No drugs were ever found.
Only one officer is charged in connection with her shooting and that’s for firing his gun into a different home entirely.
The decision against charging two other officers is leading to renewed national protests.
Local civil rights advocates and people in the community are talking about this latest national discord.
Across the country the calls for justice and equality are growing louder.
“We feel that this is a decision that lets us know that we live in a country, where we have a justice system for Black and a justice system for Whites,” says Calvin Henderson, Pitt County’s NAACP President.
One officer is charged in connection to Taylor’s shooting — but not directly for her death.
Two other officers are not being charged.
Calvin Little is a Greenville resident and he says, “I feel like it isn’t fair that they didn’t get any charges on the actual shooting and killing her.”
Many people in the east want local elected officials to step up.
Another point of controversy? The protests.
“Burning houses, suburbs, and murdering policemen I can’t agree with,” says Greenville resident John Wooten.
Joshua Foy is an East Carolina University student and he states, “The protests need to continue and I hear a lot of people angry about the protests but honestly, it’s a necessity at minimal.”

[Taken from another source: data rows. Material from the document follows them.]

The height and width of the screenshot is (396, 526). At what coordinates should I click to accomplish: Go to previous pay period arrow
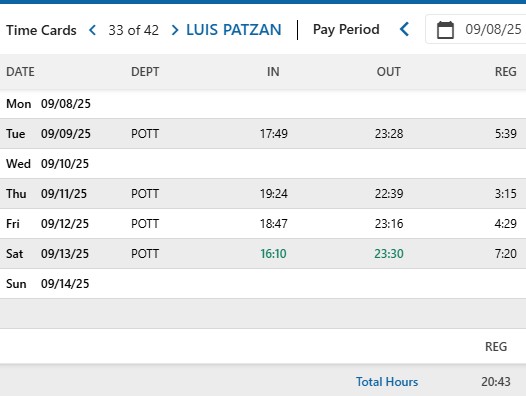(x=405, y=30)
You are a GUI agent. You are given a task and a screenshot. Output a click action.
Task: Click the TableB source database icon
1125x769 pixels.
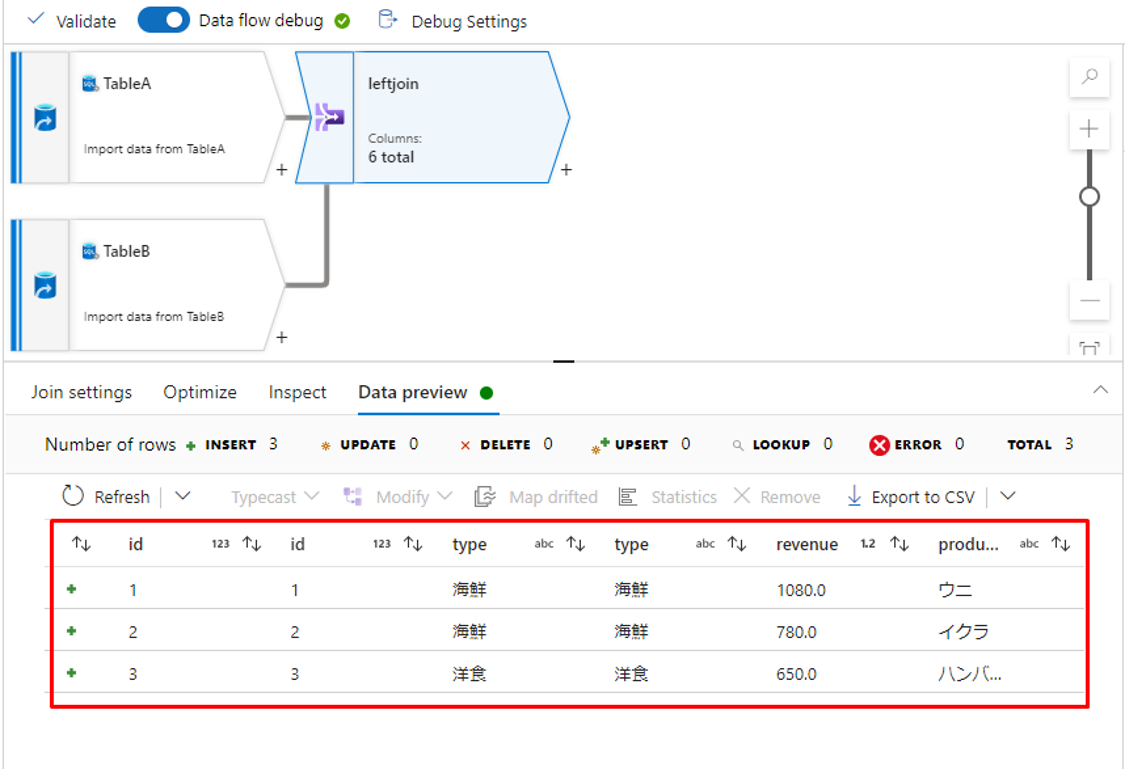pos(44,286)
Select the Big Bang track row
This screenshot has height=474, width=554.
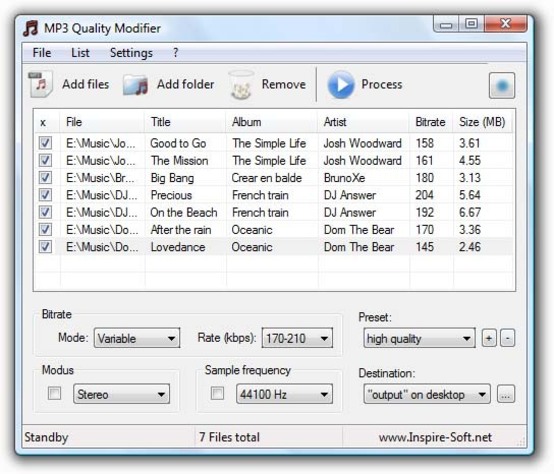tap(274, 178)
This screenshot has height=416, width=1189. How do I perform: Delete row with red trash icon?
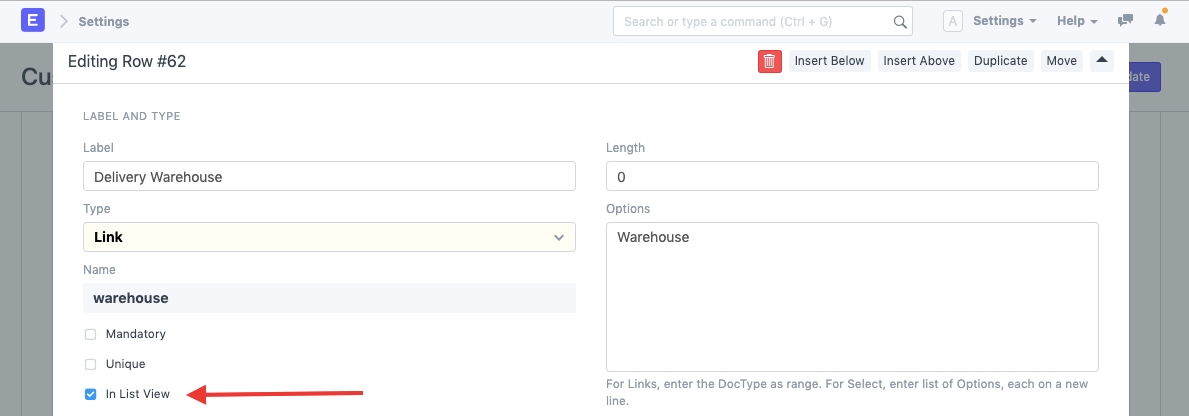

Pitt County’s NAACP President is urging people to make their voices heard.
“We have got to also send a message to elected officials, from the lowest to the highest. that they will not get our vote as long as you sit back and allow the things to happen through our country and you do not voice concern,” says Henderson.
Community leaders say the best way to make a statement about social justice is for people to vote this fall.
Early voting in the East is from October 15 to the 31.